▸ Assignment
Please repeat exactly the lines from the one containing "Task: Jump to the 2023 year marker" to the end of the entries below, both included, and omit all pictures.
....................
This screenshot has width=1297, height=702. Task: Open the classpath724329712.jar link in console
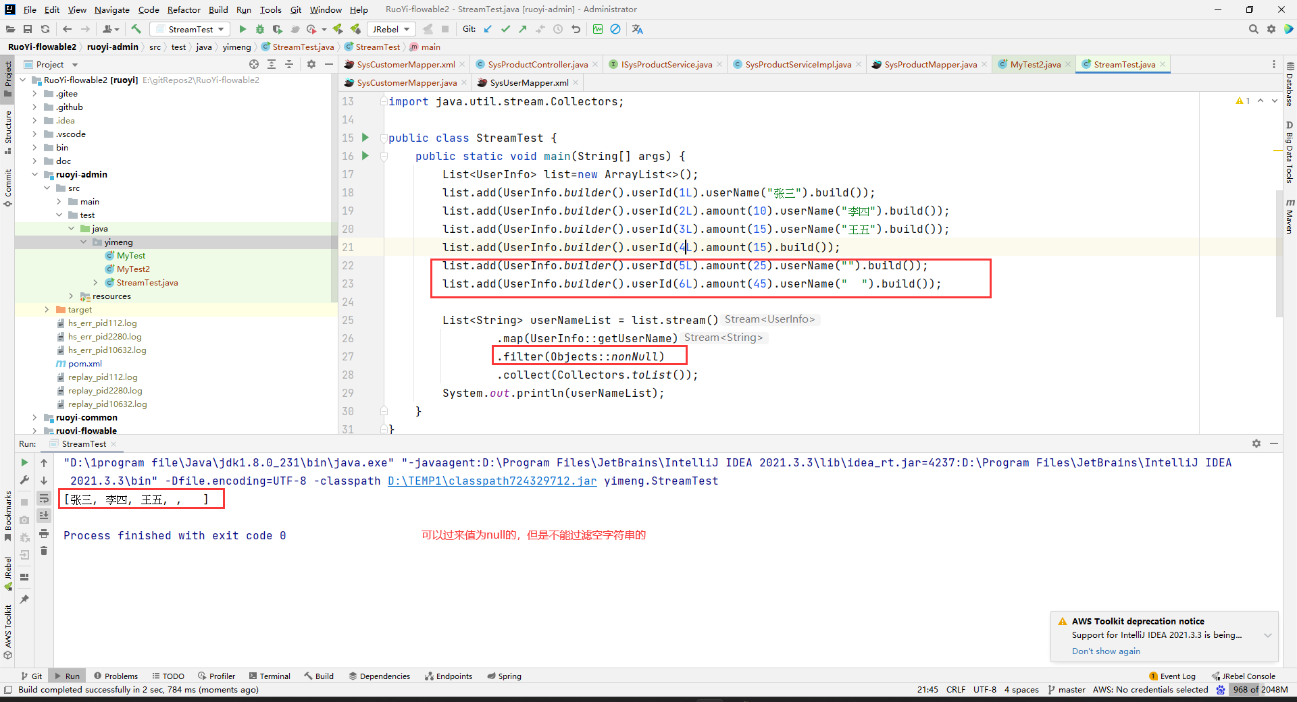[x=492, y=481]
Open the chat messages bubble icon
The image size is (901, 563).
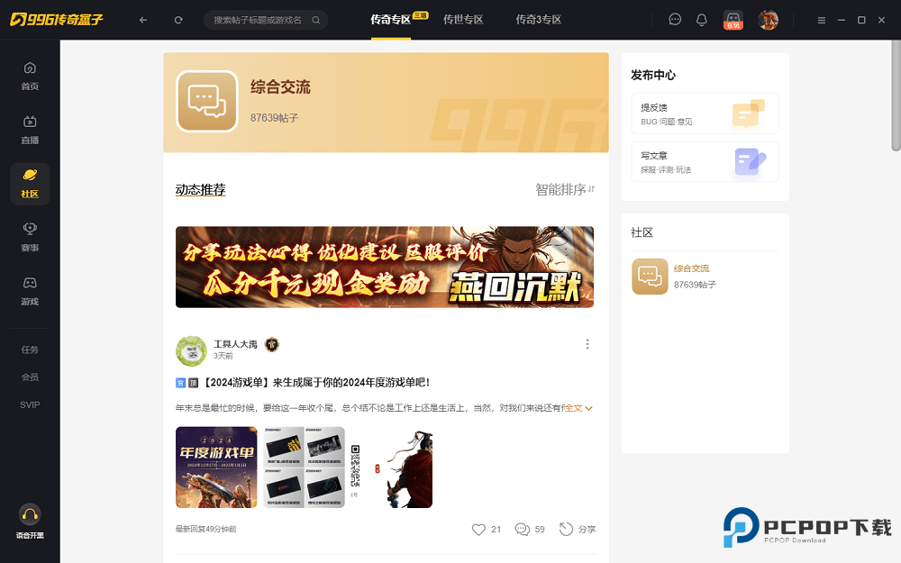tap(675, 20)
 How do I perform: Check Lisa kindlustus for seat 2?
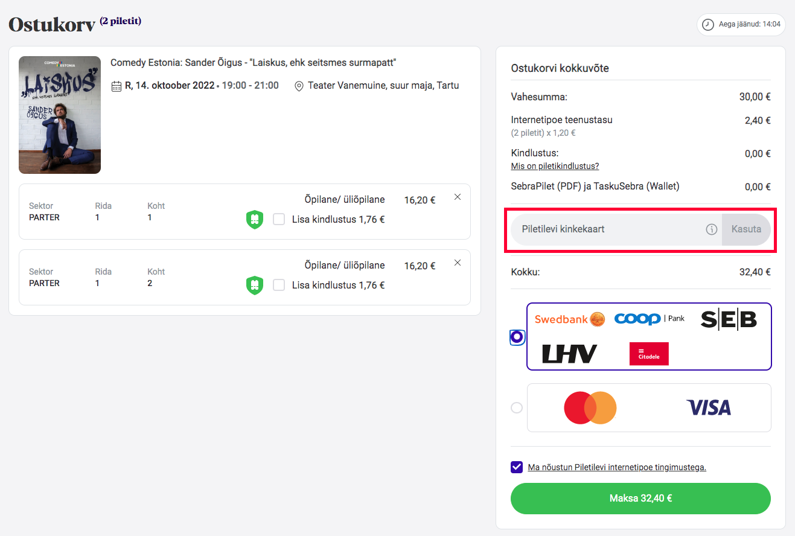279,285
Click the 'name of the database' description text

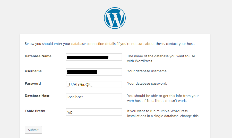click(x=161, y=59)
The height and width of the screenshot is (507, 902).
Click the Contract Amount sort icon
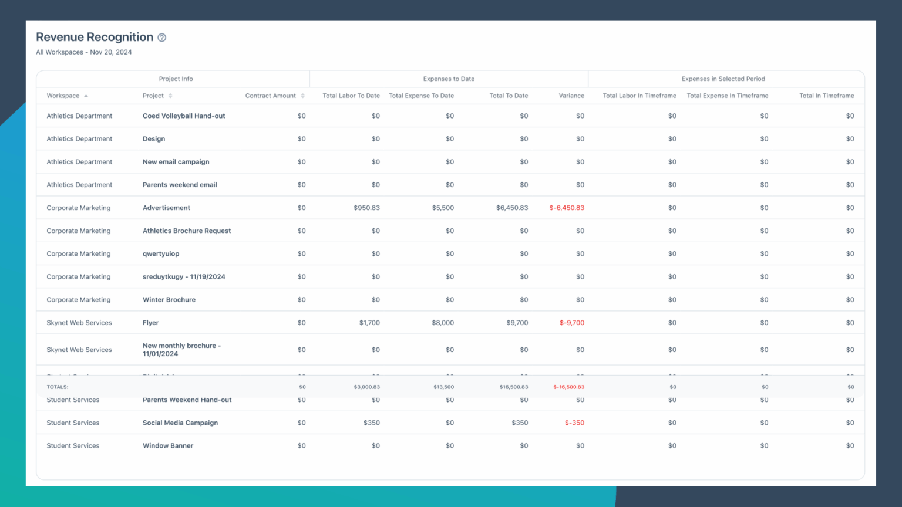click(302, 95)
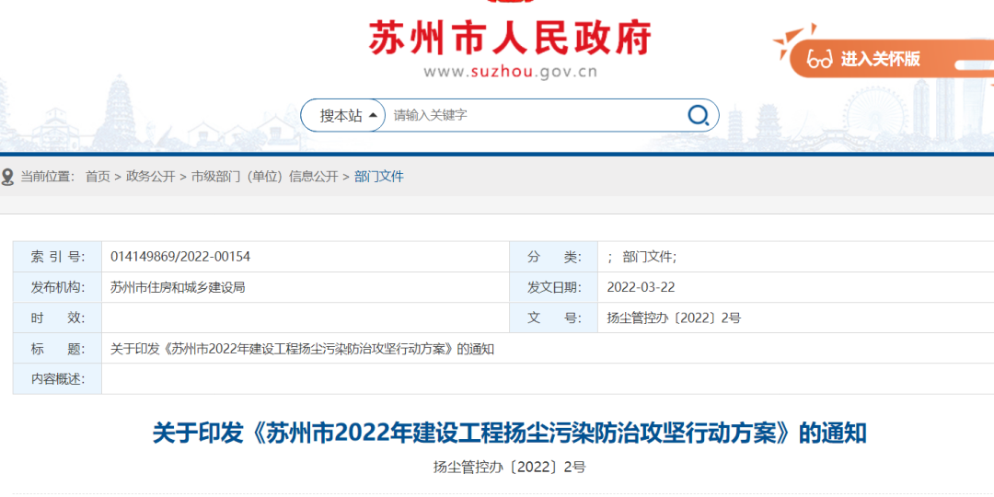Viewport: 994px width, 497px height.
Task: Click the magnifier search icon
Action: coord(699,115)
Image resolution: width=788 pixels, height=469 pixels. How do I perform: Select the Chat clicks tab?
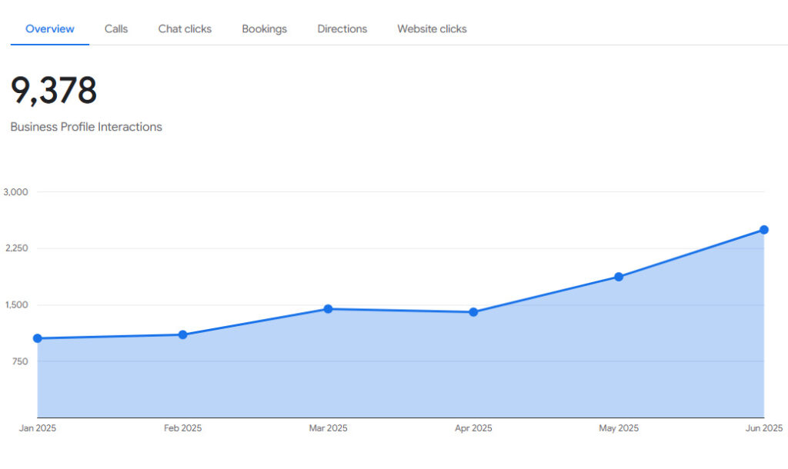click(x=185, y=29)
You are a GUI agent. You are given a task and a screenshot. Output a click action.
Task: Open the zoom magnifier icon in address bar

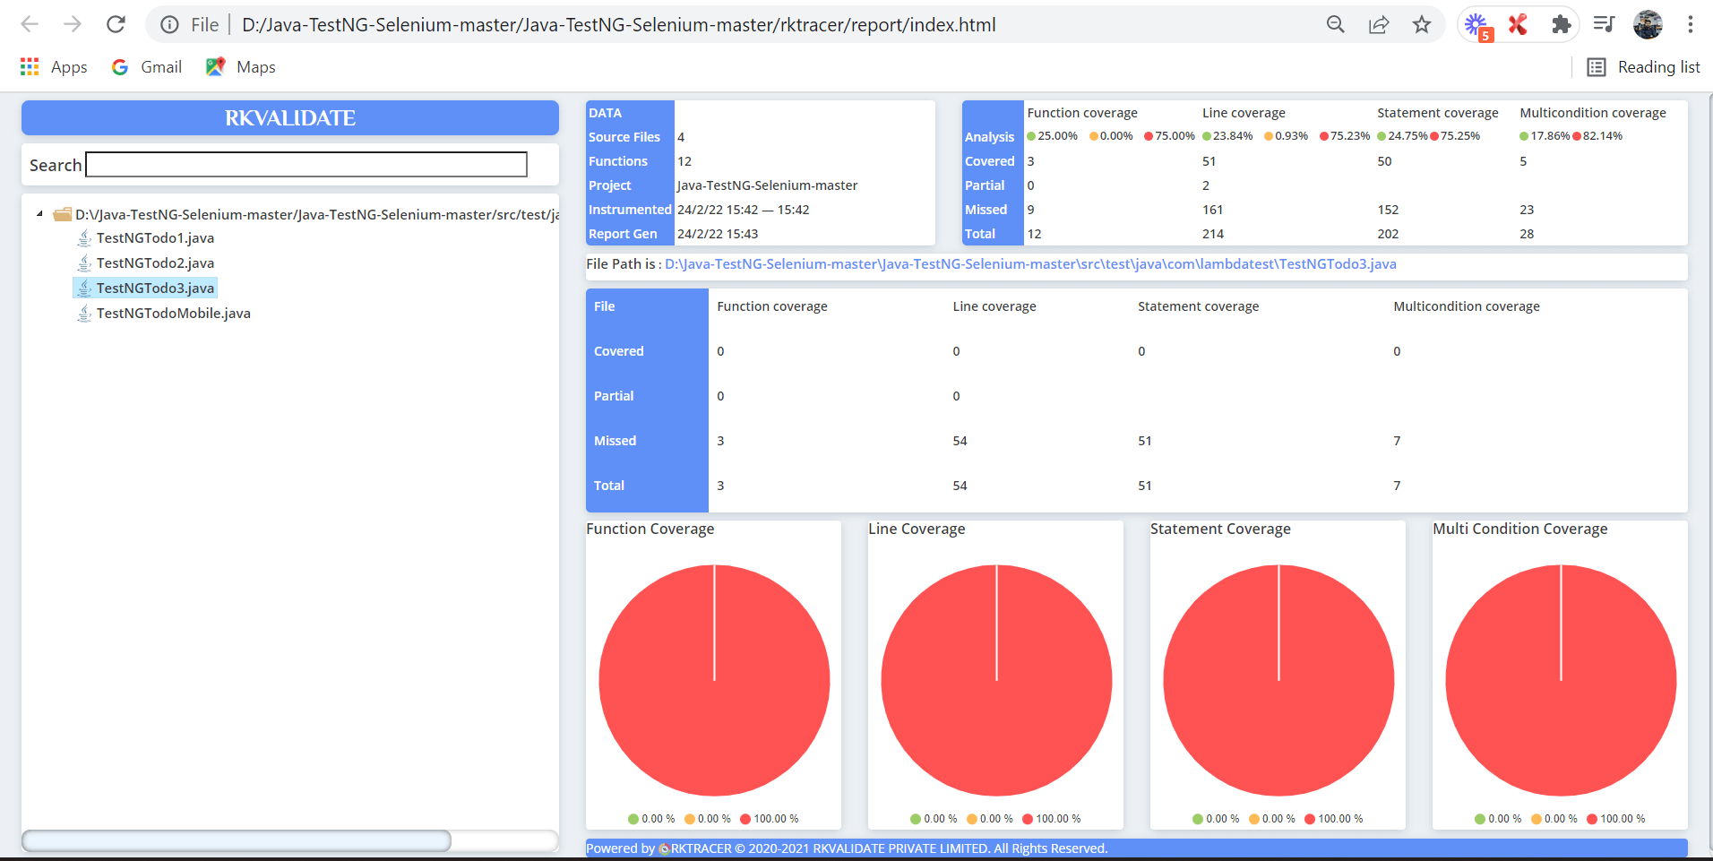pyautogui.click(x=1336, y=24)
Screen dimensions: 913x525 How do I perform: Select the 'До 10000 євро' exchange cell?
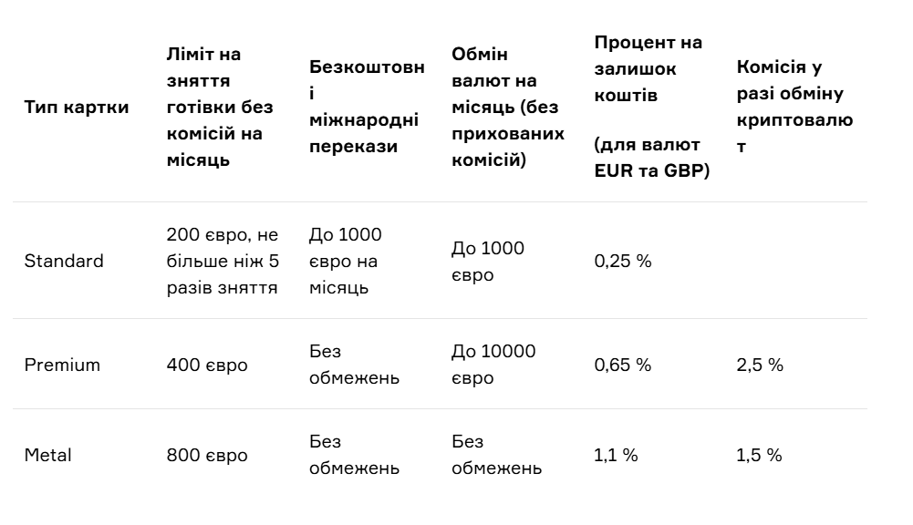tap(493, 365)
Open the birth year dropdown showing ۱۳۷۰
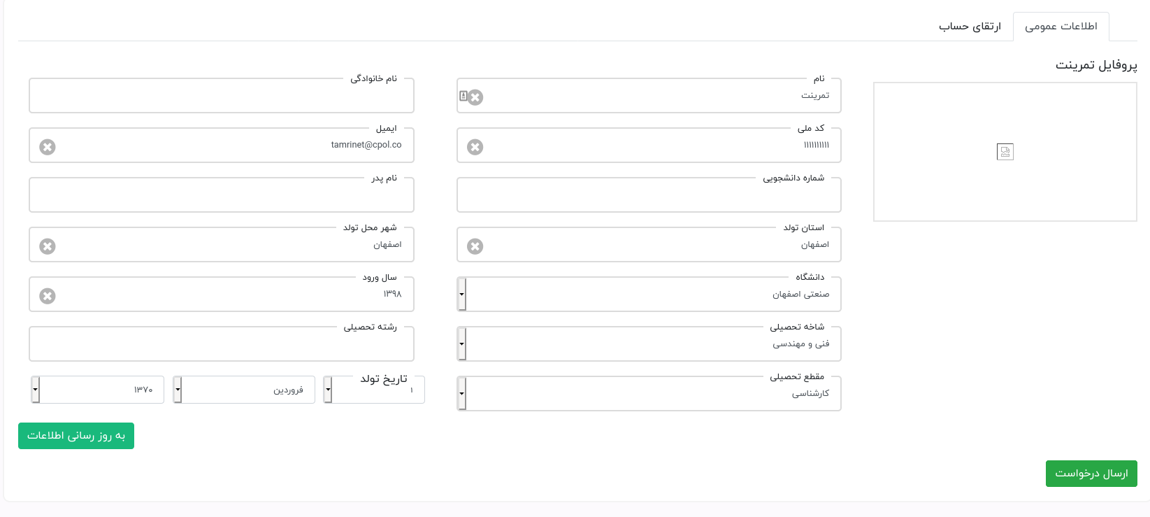The image size is (1150, 517). click(98, 390)
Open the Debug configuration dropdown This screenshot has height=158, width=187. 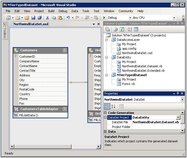(130, 18)
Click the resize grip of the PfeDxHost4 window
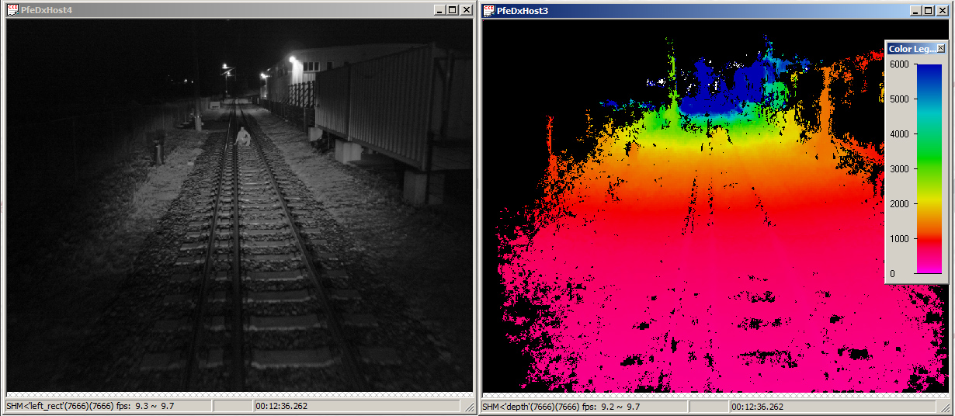The image size is (955, 416). point(468,407)
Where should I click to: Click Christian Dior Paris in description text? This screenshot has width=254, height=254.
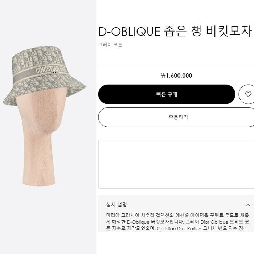click(x=177, y=228)
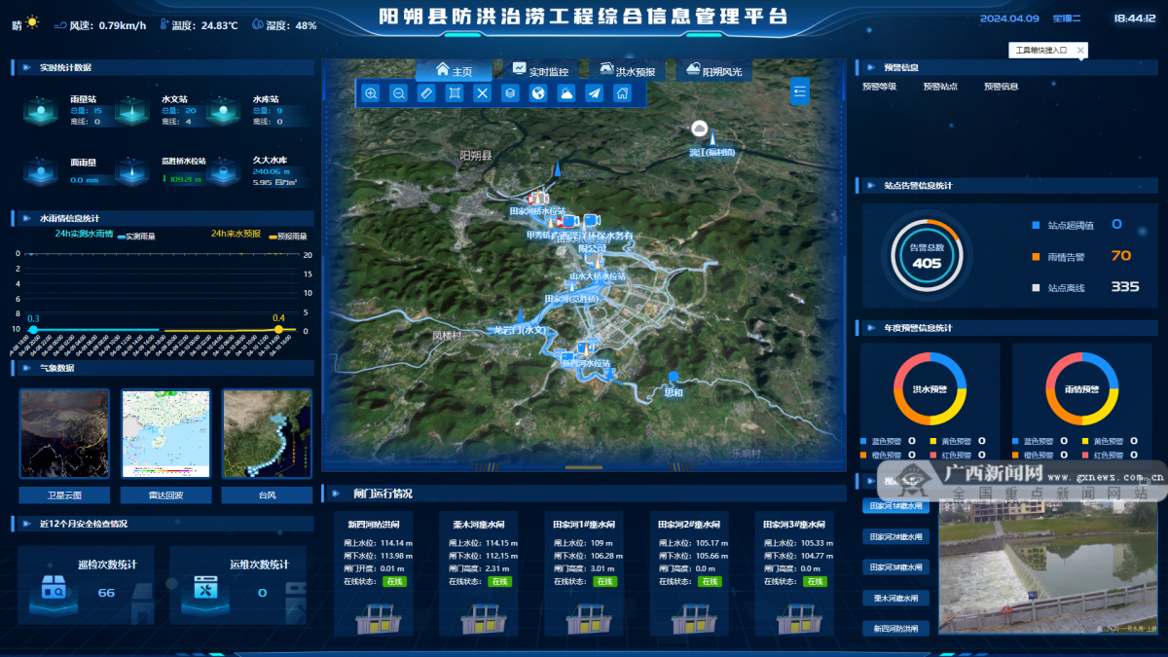Click the zoom out map tool

(399, 93)
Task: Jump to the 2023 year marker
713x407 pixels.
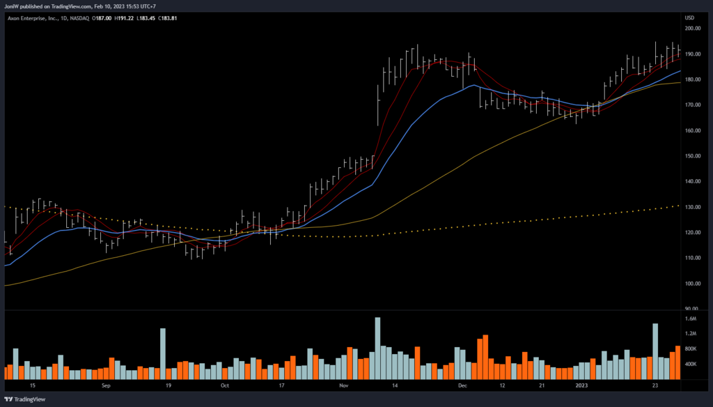Action: [581, 385]
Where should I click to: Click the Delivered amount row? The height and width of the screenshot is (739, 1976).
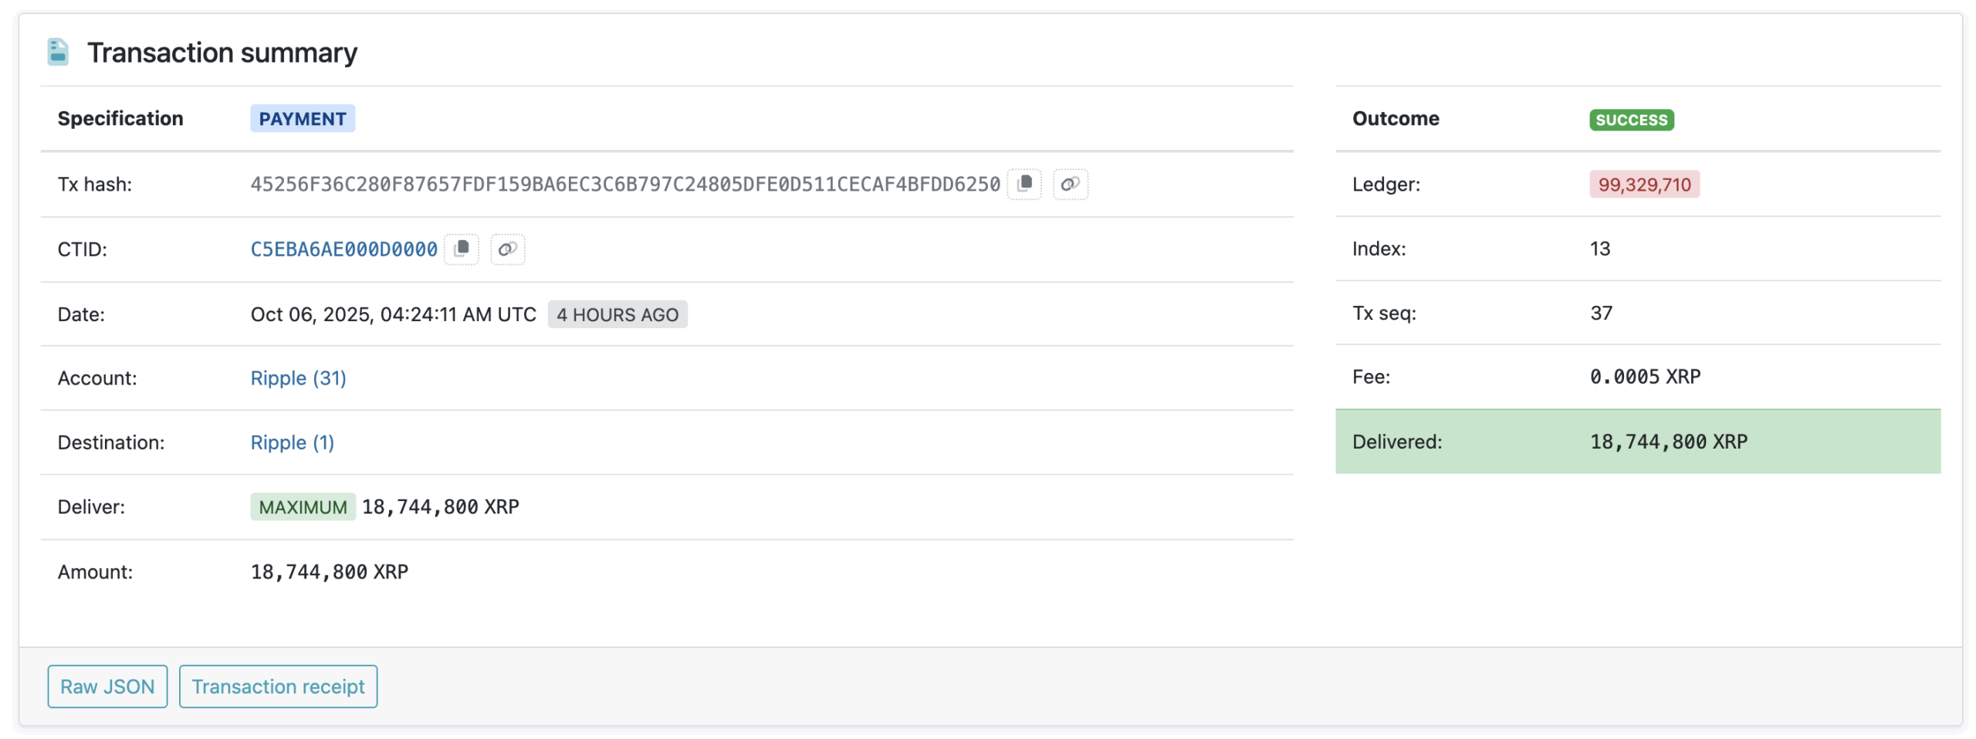pos(1636,442)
....................
▸ Answer below
Task: Jump to the 2023 year marker
713x407 pixels.
Action: [581, 385]
Where should I click to: Click the Delivered amount row? The height and width of the screenshot is (739, 1976).
pos(1636,442)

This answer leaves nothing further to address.